1 Jennifer Lopez I don’t know about other people, but I only watch the Grammys to read the articles.
2 What Planet Are You From? Garry Shandling plays an alien who must mate with a human female to preserve his race. Oh, who hasn’t used that line!
3 Puff Daddy He’s been charged with offering his chauffeur a $50,000 bribe. He says he’s just a big tipper.
4 Rock and Roll Hall of Fame Want to reward creativity in the music biz? Induct some old record-label accountants.
5 Regis Philbin The game-show host is signing a multi-million-dollar deal. No dummy, Peter Jennings is changing World News Tonight to Guess Tonight’s News.

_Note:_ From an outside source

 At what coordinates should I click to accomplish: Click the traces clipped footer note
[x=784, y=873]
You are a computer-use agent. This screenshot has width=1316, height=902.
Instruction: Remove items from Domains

6 Tonya Harding She denies hitting her boyfriend in the face with a hubcap. Nevertheless, she’s been banned from professional dating for life.
7 Drowning Mona Everyone in a small town has a motive for killing Bette Midler. They’ve seen Beaches?
8 Teletubbies The BBC has signed a deal to show it in Russia. Wasn’t losing the Cold War punishment enough?
9 The Next Best Thing Madonna gets pregnant by her gay boyfriend. Herb Ritts is doing the sonogram.
10 Kathie Lee Gifford There’s only one place Regis will ever find anyone to replace her. Stepford.
11 Celine Dion She’s suing a tab that said she was pregnant with twins for $20 million. Lucky they didn’t say octuplets.
12 Ghost Dog: The Way of the Samurai Forest Whitaker plays a hitman/mystical martial artist full of ancient wisdom. He studied for years with the Corleone Lama.
13 Gasoline It’s around $1.50 a gallon. If it gets any higher, gas companies might start harvesting the oil right off the faces of Backstreet Boys fans.
14 Britney Spears She’s launching her own line of bubble gum. Four out of five dentists recommend you throw it away.
15 David Geffen A new bio of the billionaire record/movie mogul says he was this close to marrying Cher. But he was no Gregg Allman.